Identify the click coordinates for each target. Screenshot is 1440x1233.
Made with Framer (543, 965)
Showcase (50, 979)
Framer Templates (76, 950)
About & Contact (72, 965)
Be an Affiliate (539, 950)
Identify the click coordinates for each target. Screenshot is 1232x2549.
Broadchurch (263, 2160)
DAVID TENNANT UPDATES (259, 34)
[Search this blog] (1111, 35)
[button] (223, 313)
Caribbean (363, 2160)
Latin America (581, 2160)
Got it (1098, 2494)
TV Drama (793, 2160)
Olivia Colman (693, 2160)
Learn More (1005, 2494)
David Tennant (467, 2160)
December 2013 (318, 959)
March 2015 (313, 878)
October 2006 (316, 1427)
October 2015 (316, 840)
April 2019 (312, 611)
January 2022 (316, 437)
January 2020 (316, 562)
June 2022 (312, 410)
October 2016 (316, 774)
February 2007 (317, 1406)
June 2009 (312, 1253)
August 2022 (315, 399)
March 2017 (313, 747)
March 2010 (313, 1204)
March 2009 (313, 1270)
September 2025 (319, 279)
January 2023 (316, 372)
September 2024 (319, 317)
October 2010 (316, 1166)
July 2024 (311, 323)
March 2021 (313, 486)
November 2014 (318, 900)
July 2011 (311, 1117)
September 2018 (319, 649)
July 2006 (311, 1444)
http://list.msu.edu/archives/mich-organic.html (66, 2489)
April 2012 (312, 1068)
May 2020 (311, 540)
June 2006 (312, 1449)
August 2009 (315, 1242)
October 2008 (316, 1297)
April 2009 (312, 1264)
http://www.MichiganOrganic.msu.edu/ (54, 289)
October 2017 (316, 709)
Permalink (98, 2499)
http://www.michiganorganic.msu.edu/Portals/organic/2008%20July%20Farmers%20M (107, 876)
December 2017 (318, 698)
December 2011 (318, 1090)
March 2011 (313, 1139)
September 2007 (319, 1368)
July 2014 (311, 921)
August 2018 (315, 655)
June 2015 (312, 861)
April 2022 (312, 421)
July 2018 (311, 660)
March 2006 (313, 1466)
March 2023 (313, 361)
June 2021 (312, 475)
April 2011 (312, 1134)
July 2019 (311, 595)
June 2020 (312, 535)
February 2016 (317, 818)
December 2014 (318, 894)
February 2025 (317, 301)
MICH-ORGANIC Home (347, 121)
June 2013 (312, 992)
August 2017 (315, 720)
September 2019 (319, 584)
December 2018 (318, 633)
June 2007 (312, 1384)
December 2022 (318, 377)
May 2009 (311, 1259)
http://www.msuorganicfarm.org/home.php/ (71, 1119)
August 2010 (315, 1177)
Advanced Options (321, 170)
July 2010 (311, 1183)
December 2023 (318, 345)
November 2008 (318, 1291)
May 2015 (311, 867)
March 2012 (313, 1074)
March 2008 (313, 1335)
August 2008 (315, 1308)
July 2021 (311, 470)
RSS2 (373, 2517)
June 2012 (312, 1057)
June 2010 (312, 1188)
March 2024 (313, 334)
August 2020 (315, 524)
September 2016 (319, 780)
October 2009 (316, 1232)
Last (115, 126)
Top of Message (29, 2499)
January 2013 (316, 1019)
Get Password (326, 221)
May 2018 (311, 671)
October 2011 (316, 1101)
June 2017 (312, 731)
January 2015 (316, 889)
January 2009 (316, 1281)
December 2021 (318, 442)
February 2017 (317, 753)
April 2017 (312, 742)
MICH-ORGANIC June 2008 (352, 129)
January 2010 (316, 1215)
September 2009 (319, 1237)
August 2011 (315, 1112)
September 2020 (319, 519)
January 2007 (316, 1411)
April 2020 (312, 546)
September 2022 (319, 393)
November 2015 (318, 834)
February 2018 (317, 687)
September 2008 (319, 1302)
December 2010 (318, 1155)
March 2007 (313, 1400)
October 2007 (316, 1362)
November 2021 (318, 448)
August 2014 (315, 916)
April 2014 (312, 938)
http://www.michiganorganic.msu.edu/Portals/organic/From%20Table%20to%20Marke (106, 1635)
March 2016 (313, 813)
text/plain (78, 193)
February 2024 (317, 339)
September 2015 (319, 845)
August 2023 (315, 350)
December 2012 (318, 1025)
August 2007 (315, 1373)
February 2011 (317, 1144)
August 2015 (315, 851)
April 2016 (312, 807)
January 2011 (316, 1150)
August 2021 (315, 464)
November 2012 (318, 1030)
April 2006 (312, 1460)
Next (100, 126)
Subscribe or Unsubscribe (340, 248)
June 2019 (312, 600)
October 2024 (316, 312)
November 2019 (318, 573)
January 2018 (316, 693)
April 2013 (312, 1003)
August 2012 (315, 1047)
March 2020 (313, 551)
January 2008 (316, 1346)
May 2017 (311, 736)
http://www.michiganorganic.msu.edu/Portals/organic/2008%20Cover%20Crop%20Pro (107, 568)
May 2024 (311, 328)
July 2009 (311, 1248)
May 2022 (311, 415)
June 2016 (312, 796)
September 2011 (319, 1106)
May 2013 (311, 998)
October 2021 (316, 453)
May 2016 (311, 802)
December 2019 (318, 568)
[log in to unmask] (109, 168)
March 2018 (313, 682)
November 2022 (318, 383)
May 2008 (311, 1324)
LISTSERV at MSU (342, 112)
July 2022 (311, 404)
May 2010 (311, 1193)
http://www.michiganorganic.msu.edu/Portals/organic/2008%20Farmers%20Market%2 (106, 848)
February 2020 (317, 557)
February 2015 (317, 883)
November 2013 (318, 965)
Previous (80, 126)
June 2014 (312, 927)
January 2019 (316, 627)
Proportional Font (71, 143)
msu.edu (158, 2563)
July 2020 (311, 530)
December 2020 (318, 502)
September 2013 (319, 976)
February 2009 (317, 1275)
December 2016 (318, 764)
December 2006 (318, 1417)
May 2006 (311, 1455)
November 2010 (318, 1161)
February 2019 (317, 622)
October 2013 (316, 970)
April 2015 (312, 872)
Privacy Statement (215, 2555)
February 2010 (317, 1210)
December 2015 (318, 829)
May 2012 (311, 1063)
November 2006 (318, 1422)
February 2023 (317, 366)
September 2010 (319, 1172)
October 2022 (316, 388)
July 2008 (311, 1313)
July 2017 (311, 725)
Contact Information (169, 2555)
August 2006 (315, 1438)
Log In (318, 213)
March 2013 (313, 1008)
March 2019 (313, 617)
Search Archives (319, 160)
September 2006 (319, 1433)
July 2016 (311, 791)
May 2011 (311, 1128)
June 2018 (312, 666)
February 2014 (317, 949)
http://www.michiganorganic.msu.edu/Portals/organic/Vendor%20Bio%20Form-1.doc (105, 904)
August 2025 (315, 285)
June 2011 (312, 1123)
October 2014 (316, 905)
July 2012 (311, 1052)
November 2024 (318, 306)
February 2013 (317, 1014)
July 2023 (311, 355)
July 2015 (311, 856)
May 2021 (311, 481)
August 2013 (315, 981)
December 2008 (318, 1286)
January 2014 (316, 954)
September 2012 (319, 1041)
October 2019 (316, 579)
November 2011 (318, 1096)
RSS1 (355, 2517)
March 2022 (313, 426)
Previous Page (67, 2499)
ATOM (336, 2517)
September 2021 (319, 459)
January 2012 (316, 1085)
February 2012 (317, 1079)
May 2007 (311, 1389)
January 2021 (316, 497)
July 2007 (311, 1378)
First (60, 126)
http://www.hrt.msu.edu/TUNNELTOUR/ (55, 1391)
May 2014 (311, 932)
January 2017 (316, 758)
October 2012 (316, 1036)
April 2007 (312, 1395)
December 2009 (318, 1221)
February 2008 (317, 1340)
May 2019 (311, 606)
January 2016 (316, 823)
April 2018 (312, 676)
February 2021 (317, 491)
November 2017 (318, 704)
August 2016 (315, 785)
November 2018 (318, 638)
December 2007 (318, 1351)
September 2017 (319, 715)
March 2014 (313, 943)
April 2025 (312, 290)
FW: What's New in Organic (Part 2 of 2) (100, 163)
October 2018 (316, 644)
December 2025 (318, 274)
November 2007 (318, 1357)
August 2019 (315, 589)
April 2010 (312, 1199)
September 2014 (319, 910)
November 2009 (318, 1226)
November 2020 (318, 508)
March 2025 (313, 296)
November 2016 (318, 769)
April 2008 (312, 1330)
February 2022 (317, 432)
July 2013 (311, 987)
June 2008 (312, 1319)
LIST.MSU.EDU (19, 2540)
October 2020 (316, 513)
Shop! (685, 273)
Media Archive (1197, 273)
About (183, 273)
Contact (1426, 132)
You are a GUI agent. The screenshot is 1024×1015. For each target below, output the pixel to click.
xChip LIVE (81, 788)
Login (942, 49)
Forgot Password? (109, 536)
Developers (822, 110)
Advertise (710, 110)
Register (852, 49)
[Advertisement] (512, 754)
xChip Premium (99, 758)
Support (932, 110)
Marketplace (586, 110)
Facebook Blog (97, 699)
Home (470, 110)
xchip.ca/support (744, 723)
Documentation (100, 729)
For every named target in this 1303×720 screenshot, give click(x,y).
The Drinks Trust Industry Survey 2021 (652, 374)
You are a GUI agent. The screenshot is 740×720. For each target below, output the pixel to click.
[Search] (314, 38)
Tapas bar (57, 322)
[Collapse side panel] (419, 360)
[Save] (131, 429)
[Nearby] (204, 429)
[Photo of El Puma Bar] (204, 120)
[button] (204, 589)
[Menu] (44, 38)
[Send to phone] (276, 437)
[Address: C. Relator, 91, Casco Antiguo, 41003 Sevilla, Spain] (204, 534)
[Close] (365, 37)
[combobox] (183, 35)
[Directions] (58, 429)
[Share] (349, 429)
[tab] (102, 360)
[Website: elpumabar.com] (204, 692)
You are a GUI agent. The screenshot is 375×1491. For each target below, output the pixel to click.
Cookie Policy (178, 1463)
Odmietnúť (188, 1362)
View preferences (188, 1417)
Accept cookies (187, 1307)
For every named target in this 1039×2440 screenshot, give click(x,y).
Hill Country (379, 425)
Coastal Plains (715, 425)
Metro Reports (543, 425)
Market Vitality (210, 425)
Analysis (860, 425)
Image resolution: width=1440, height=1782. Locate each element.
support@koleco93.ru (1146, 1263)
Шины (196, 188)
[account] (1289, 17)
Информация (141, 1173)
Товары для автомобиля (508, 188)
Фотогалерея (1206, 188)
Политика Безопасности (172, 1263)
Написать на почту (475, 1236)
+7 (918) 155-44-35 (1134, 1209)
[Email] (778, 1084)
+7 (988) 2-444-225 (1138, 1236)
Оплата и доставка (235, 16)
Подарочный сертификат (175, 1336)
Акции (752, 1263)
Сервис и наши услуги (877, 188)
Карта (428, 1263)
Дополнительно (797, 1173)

Written exercise: Copy the entries from the line with "Политика Безопасности (172, 1263)" through the end of the entries, replacing "Акции" with "Скидки" and leaving everything else unchanged.

Correct response:
Политика Безопасности (172, 1263)
Написать на почту (475, 1236)
+7 (918) 155-44-35 (1134, 1209)
[Email] (778, 1084)
+7 (988) 2-444-225 (1138, 1236)
Оплата и доставка (235, 16)
Подарочный сертификат (175, 1336)
Скидки (752, 1263)
Сервис и наши услуги (877, 188)
Карта (428, 1263)
Дополнительно (797, 1173)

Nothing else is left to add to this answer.